Director of Site Reliability and Cloud Infrastructure
Job Overview: We are seeking a highly skilled and strategic Director of Site Reliability and Cloud Infrastructure to join our team. In this role, you will initially take on the responsibilities of an individual contributor, working hands-on to develop, maintain, and enhance our infrastructure while ensuring security, reliability, and scalability. As you establish a strong foundation, you will also be responsible for collaborating with our existing vendors and scaling the internal team by hiring additional resources focused on security, site reliability, and cloud infrastructure.
This position is perfect for a seasoned leader who thrives in both a hands-on technical role and strategic leadership. You will play a critical part in shaping the future of our infrastructure and ensuring that our systems are both secure and highly available.
Key Responsibilities:
Hands-On Infrastructure Management:
Develop and maintain scalable and automated infrastructure solutions,
particularly on AWS.
Implement and manage monitoring, alerting, and logging systems to detect and
address reliability and security risks.
Manage incident response and resolution processes to minimize downtime,
prevent recurrence, and ensure robust disaster recovery practices.
Conduct system performance tuning, capacity planning, and optimization to
effectively manage resource utilization and loads.
Vendor Collaboration and Oversight:
Build and maintain strong relationships with cloud, security, and infrastructure vendors, ensuring their services meet performance, compliance, and security needs.
Lead contract negotiations and performance reviews for external vendors, ensuring alignment with internal standards and SLAs.
Team Building and Leadership:
Hire, mentor, and lead a high-performing team of site reliability engineers (SREs),
security experts, and infrastructure engineers.
Develop career growth plans and technical progression frameworks for team
members, ensuring skills development in cloud technologies and SRE best
practices.
Create a cohesive vision for cloud infrastructure, reliability, and security, aligning
with the broader organizational goals.
Security and Compliance Leadership:
Implement and maintain security best practices, including compliance with SOC2, HIPAA, and other relevant standards.
Ensure the infrastructure is protected against threats and vulnerabilities.
Drive innovation in cloud infrastructure and security, continuously improving our
processes and systems.
Automation and Tooling:
Build and maintain automation tools and scripts to streamline system updates, deployments, and monitoring.
Design and oversee CI/CD pipelines, ensuring seamless integration with development and operations teams.
Collaboration and Stakeholder Management:
Work closely with the development, operations, and product teams to ensure
alignment on priorities and collaboration on large-scale projects.
Provide technical guidance and mentorship across teams, championing a culture
of reliability, automation, and security.
Communicate progress, risks, and issues clearly to both technical and
non-technical stakeholders.
Qualifications:
Bachelor’s degree in Computer Science, Engineering, or a related field.

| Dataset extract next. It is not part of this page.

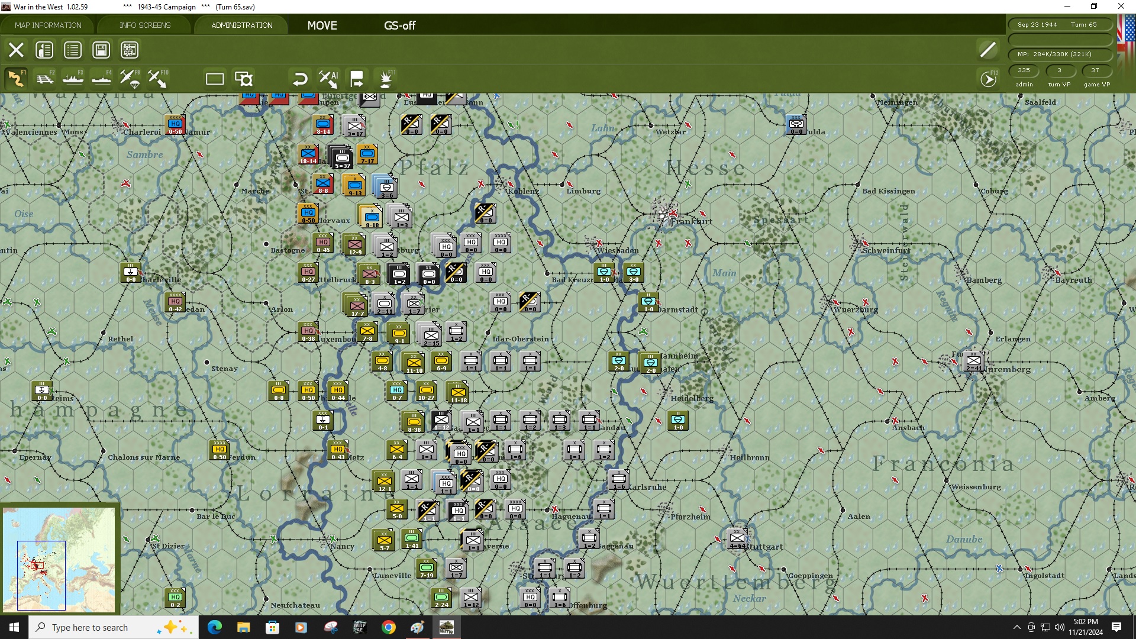The image size is (1136, 639).
Task: Click the AI air directive icon
Action: (328, 79)
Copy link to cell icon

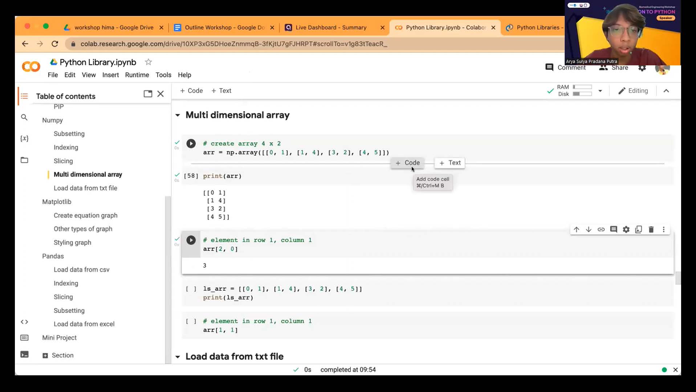(601, 229)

Proven experience in a senior leadership role managing cloud infrastructure and site
reliability, preferably within an AWS environment (EC2, S3, RDS, ELB, etc.).

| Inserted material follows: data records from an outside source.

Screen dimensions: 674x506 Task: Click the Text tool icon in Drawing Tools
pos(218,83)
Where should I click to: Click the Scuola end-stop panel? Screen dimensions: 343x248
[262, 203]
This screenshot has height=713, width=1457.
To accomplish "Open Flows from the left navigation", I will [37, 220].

Hands-on experience with infrastructure as code (e.g., Terraform, CloudFormation) and
automation tools (e.g., Ansible, Jenkins).
Strong scripting skills (Python, Bash) and the ability to automate complex tasks.

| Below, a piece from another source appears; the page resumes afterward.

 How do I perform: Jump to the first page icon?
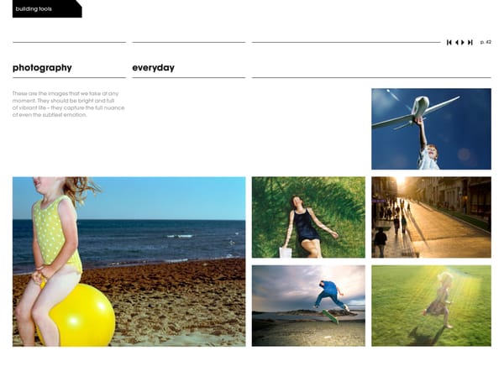[449, 43]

Demonstrated success in scaling infrastructure and teams, particularly within
high-availability and high-growth environments.
Solid understanding of networking, cloud security, and compliance standards (e.g.,
SOC2, HIPAA).
Strong incident management skills and the ability to lead post-incident reviews to drive
improvements.
Excellent communication skills and the ability to collaborate effectively with
cross-functional teams.
Experience in hiring, developing, and managing technical teams with a focus on career
development and innovation.
Preferred Qualifications:
Experience in a high-growth SaaS company, especially within the healthcare or regulated industries.
Familiarity with cloud cost optimization, scalability best practices, and disaster recovery strategies.
Demonstrated ability to lead through influence, setting technical direction and ensuring execution across teams.
Relevant certifications: AWS Solutions Architect, DevOps Engineer, Security; CCSP; CISSP
Perks - What you can expect:
Competitive salaries
Remote/hybrid environment
Potential equity compensation for outstanding performance
Flexible PTO
Company-wide sponsored lunches
Company paid disability and life insurance benefits
Company paid family and medical leave
Medical, dental, and vision insurance benefits
Discounted pet insurance
FSA/DCA and commuter benefits
401k
Prompt Therapy Solutions, Inc is an equal opportunity employer, indiscriminate of race, color, religion, ethnicity, ancestry, national origin, sex, gender, gender identity, sexual orientation, age, marital status, veteran status, disability, medical condition, or any other protected characteristic. We celebrate diversity and are committed to creating an inclusive environment for all employees.
Prompt Therapy Solutions, Inc is an E-Verify Employer.